→ **Problem requirements**
Which lines of the records below contain the word "Given"? Copy each of them out.

→ **Source material**
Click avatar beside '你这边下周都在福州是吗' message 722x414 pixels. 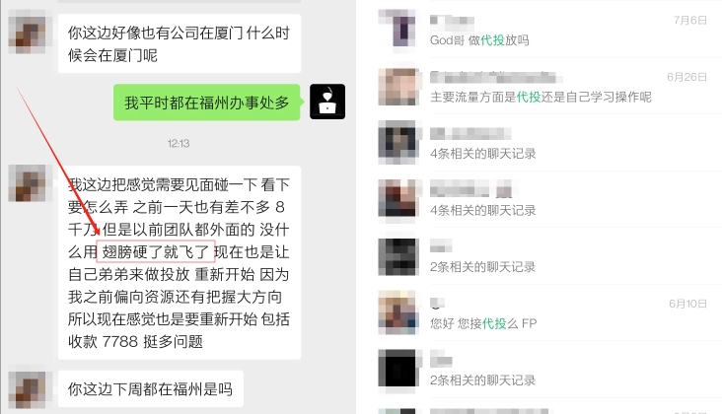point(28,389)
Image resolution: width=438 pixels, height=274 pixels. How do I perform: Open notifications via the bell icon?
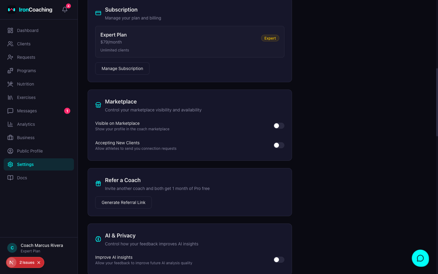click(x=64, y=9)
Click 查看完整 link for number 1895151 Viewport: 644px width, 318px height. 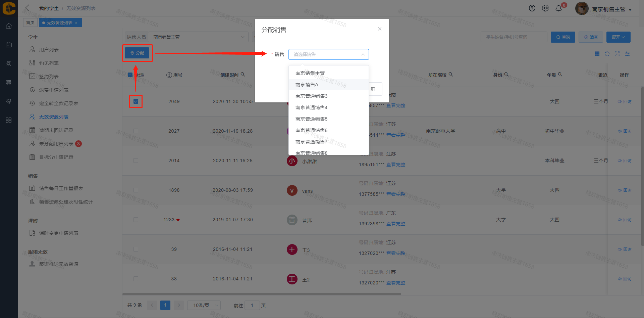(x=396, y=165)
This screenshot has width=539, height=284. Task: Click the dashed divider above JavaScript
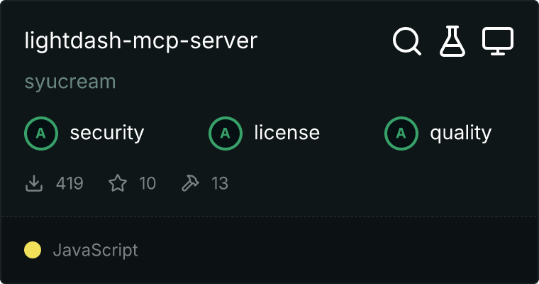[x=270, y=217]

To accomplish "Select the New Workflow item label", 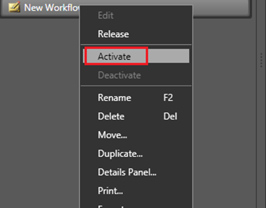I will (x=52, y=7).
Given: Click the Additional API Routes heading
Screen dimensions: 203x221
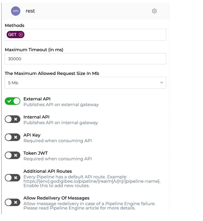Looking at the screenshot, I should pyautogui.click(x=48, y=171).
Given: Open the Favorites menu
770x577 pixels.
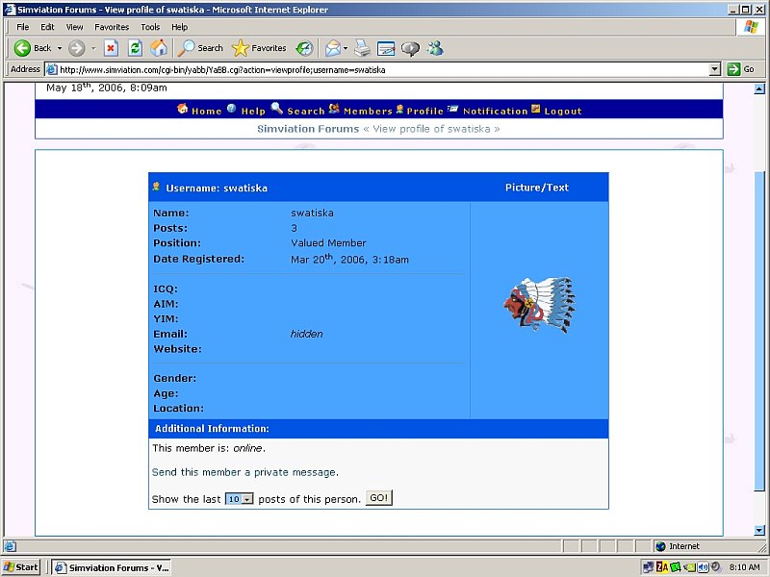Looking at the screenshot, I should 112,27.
==
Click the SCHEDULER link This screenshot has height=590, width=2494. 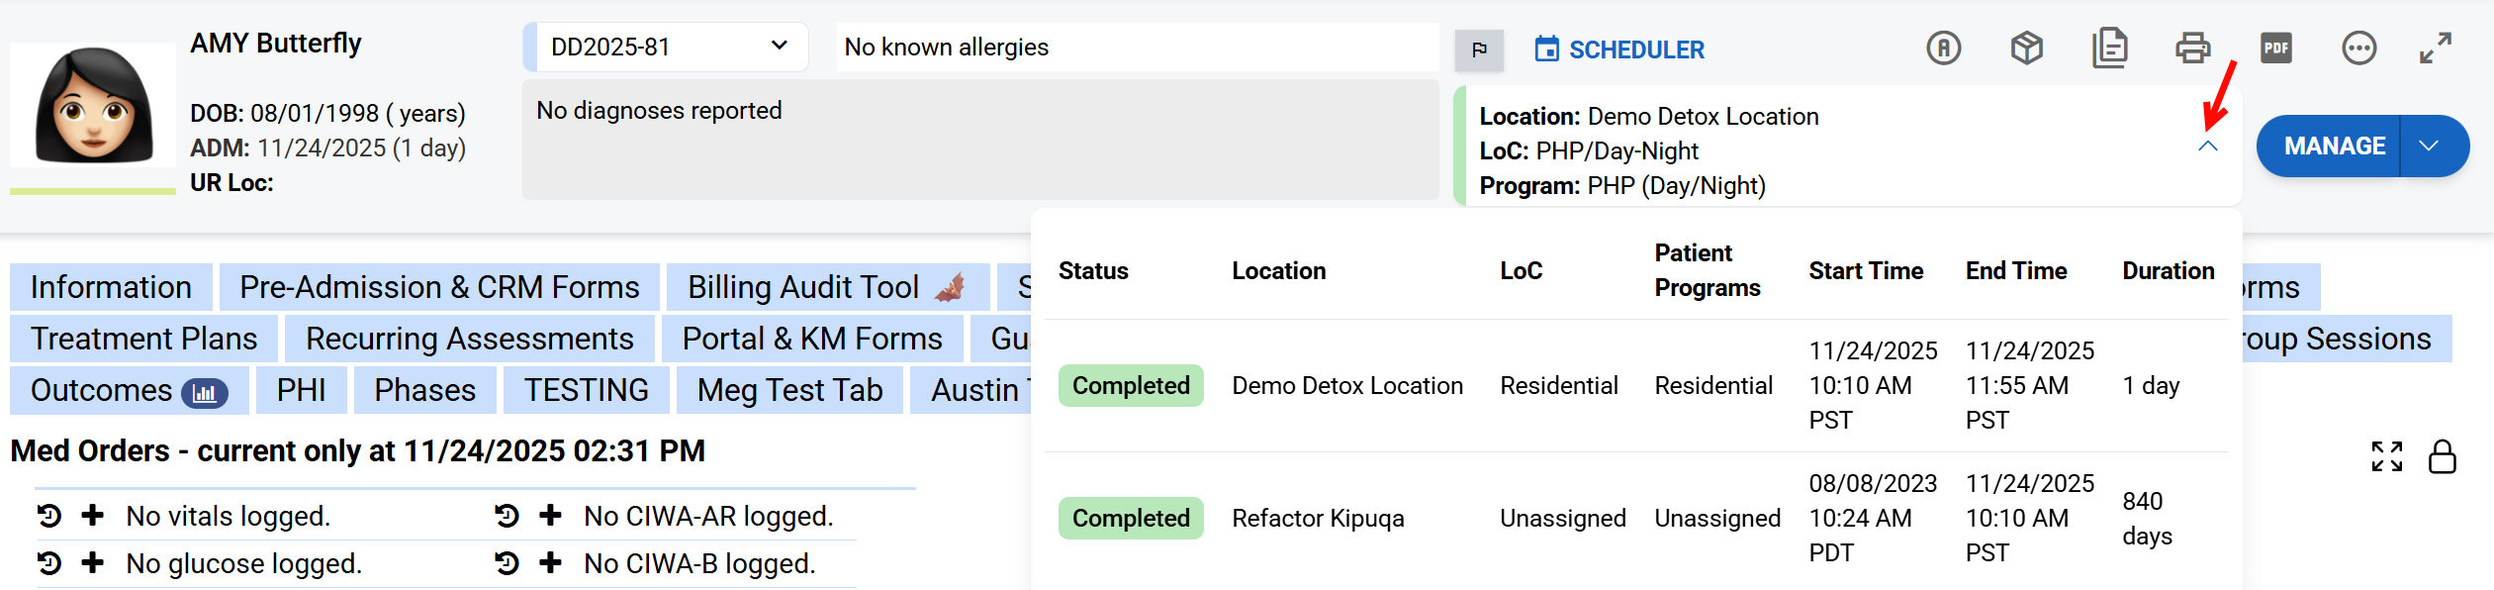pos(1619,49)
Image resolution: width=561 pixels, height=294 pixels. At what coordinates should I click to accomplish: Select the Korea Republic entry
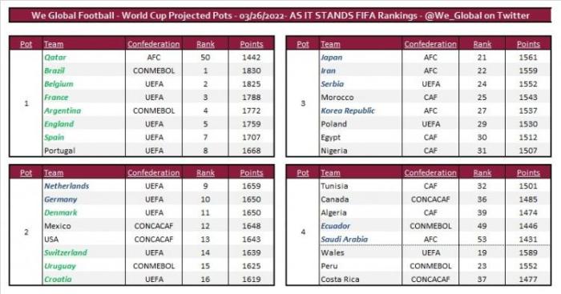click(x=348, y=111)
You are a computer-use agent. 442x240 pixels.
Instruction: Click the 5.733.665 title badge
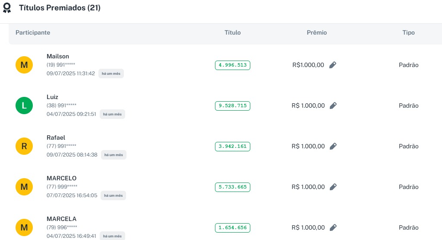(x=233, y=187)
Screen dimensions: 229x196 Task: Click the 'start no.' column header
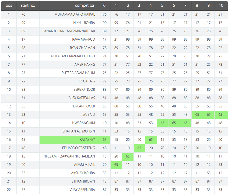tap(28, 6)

→ **Your response**
Given: Click the Additional API Routes heading
Given: Open the Favorites menu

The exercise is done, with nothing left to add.